Alaerts, however, questions the worthwhileness of investing in cool chain logistics, noting that the Chinese use e-commerce, not retail grocery stores. “Are we still going to build cold stores just around cities if you know maybe that the parcels will be much smaller than what we’re used to?” he asked. “I mean, there are little motorcycles with little parcels – maybe 6 apples – that are being delivered. We’re not used to buying fruit and vegetables like that.”
Alaerts pointed to two other potential challenges for exporters into China. Growth in China has been quick, he said, and while the government will accept foreign direct investment, that investment is limited. “Because, of course, they want to grow, but they also want Chinese companies, Chinese consumers to won the businesses,” said Alaerts. “They didn’t open the door for European and U.S. companies to go there and build the cold chain infrastructure. It would be built by foreigners and it wouldn’t be owned by the Chinese, which is a problem.”

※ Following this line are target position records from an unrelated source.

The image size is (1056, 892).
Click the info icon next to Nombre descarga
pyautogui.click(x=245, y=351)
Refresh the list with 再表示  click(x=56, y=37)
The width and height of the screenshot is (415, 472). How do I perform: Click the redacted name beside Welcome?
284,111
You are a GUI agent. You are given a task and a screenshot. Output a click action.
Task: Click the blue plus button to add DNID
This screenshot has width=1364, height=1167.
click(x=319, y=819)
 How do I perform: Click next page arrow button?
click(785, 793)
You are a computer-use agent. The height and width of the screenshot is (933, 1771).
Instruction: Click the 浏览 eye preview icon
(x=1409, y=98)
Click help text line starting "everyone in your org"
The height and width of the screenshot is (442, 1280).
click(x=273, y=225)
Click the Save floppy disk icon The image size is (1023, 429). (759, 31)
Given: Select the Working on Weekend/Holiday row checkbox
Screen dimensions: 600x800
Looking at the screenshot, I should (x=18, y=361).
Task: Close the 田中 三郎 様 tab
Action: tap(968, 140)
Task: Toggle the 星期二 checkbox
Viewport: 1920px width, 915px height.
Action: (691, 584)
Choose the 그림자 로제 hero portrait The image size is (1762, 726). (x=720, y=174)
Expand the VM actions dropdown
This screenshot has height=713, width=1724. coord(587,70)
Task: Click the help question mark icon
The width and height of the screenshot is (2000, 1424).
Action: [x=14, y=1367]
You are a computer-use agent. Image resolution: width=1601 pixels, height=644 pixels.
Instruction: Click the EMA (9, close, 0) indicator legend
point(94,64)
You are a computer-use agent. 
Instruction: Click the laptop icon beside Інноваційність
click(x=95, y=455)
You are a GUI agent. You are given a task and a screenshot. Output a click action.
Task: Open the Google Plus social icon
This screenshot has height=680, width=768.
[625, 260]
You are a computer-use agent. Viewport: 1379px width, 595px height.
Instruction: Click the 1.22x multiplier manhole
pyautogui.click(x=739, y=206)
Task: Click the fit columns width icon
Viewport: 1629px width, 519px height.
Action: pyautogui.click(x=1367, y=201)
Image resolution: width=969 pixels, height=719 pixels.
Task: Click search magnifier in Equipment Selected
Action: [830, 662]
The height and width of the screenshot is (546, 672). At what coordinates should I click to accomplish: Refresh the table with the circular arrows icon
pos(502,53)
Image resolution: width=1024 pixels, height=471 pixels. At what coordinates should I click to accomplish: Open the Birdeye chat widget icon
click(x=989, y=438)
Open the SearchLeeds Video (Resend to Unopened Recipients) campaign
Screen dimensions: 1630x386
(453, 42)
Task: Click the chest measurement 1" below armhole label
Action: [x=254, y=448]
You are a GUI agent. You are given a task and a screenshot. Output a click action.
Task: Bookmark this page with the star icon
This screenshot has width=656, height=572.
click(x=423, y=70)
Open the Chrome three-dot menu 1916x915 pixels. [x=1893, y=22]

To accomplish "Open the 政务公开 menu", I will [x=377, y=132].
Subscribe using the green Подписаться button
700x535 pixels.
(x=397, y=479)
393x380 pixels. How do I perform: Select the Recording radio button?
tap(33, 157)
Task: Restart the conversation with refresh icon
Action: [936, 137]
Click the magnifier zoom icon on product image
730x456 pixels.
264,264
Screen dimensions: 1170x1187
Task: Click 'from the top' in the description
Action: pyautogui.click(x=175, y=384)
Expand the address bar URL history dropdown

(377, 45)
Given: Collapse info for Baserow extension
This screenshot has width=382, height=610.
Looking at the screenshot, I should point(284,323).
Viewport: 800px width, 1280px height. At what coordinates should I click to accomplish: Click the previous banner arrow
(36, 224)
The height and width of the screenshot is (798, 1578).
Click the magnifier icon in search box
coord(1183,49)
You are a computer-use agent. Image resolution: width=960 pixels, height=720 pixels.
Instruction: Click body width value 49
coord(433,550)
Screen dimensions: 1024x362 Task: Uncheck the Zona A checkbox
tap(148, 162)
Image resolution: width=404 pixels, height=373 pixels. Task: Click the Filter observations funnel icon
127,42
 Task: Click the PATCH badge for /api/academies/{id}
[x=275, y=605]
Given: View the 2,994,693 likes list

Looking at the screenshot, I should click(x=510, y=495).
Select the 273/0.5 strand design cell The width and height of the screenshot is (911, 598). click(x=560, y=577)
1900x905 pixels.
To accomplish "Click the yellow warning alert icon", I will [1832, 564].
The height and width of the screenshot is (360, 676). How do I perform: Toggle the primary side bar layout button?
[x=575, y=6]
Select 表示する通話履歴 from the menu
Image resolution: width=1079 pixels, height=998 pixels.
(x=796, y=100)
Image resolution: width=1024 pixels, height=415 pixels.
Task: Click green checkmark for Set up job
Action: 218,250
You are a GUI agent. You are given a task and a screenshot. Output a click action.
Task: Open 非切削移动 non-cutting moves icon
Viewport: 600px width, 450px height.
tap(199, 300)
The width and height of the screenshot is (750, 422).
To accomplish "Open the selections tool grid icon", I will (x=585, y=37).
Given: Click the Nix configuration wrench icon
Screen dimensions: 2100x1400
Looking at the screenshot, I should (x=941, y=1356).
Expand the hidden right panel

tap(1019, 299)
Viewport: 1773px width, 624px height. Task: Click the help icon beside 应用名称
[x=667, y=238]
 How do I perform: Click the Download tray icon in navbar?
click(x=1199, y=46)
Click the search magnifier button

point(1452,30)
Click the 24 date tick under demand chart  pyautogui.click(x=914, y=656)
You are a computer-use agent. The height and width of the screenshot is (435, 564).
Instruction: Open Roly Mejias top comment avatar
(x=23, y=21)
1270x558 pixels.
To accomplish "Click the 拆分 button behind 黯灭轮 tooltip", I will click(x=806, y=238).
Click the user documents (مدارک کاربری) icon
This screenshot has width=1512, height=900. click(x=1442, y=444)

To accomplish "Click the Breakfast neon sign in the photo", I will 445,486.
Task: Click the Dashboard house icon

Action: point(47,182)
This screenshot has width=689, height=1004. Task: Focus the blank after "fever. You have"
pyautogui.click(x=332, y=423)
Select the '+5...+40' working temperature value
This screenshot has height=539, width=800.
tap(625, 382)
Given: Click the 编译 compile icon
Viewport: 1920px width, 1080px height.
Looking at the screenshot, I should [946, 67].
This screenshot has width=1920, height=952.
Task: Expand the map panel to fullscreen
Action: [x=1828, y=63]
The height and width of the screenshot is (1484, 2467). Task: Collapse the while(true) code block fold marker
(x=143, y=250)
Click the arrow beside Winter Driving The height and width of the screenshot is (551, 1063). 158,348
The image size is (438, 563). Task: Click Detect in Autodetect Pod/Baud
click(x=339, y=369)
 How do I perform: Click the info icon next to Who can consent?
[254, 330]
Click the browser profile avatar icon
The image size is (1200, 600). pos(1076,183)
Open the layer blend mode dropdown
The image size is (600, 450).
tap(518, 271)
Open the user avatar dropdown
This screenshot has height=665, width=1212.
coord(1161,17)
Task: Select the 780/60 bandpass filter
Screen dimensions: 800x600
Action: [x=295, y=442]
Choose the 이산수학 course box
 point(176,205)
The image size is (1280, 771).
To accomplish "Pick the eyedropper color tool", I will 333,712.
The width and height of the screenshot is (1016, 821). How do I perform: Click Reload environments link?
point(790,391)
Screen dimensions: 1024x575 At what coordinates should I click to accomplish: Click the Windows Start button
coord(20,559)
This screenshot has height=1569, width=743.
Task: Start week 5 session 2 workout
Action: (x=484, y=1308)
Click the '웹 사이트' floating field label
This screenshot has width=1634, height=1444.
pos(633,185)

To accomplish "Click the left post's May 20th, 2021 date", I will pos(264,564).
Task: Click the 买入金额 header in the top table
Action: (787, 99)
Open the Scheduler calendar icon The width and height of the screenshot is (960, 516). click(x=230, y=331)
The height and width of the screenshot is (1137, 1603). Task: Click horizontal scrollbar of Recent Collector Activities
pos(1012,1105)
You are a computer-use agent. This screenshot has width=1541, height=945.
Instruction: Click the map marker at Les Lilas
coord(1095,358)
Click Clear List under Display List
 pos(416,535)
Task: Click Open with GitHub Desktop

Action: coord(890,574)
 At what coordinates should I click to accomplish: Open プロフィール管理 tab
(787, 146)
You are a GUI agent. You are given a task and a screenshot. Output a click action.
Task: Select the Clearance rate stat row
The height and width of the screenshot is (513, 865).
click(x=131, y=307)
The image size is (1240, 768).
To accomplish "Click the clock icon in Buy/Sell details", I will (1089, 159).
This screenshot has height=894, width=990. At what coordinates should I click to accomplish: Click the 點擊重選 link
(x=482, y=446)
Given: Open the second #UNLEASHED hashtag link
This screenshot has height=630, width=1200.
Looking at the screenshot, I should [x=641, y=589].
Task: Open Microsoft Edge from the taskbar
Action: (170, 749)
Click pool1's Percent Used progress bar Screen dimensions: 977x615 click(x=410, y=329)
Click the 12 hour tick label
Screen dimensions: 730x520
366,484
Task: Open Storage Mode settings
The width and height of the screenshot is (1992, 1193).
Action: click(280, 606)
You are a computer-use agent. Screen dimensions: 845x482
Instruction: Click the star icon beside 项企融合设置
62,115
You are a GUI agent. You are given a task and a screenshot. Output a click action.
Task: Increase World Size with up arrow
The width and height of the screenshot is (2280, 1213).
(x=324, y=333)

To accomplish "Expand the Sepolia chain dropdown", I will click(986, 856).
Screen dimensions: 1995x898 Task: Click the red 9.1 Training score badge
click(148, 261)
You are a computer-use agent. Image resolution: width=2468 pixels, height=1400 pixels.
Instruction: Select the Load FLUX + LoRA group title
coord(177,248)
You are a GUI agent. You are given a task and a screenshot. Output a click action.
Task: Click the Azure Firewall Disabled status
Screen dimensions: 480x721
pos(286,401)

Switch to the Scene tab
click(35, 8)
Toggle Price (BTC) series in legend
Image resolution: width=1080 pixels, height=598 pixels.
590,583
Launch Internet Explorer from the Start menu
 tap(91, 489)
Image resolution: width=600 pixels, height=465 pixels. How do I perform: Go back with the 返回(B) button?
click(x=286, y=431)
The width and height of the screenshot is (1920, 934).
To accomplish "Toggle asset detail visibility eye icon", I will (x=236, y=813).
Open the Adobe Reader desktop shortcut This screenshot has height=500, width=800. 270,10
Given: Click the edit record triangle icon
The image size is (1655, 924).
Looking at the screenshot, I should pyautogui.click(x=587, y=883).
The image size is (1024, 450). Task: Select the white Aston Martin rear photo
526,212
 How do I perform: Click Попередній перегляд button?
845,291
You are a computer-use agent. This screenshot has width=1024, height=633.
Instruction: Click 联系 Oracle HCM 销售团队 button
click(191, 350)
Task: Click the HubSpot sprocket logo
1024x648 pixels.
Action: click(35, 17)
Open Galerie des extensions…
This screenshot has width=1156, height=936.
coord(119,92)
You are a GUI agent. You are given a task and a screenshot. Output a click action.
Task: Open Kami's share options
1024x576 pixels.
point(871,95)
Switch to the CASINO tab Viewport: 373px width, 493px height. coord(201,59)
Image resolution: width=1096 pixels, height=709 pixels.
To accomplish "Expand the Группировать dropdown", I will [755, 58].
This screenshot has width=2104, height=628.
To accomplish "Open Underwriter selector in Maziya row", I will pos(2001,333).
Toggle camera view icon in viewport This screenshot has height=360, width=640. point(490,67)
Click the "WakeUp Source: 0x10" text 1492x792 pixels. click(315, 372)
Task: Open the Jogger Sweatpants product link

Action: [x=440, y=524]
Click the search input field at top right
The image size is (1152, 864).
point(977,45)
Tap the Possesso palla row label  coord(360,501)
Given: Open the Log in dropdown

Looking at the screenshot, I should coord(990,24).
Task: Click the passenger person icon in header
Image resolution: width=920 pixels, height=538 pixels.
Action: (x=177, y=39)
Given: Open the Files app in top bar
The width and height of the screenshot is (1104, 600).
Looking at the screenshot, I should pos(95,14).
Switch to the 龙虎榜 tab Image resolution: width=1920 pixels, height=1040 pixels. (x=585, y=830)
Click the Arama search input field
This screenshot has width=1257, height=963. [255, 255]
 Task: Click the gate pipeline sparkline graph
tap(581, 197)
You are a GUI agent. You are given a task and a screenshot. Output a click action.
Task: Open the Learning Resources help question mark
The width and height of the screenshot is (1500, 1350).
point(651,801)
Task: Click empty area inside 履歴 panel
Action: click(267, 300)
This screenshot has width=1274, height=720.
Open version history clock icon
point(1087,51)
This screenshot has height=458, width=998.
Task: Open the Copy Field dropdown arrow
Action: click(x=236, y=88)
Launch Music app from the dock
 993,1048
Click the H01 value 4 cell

Finally, doing business in China can create stress between local production and imports. As Alaerts pointed out, China is the biggest producer of potatoes in the world, and one of the world’s largest apple producers. They have their own bananas and citrus. It all comes down to one simple fact, though: Chinese consumers don’t trust locally produced food. This spells great potential for the rest of the world – if they can sort out the logistics.
“Trust in foreign produce has actually grown very fast,” said Alaerts. “Chinese consumers pay for that. They pay for food security and safety – and they pay a premium for it.”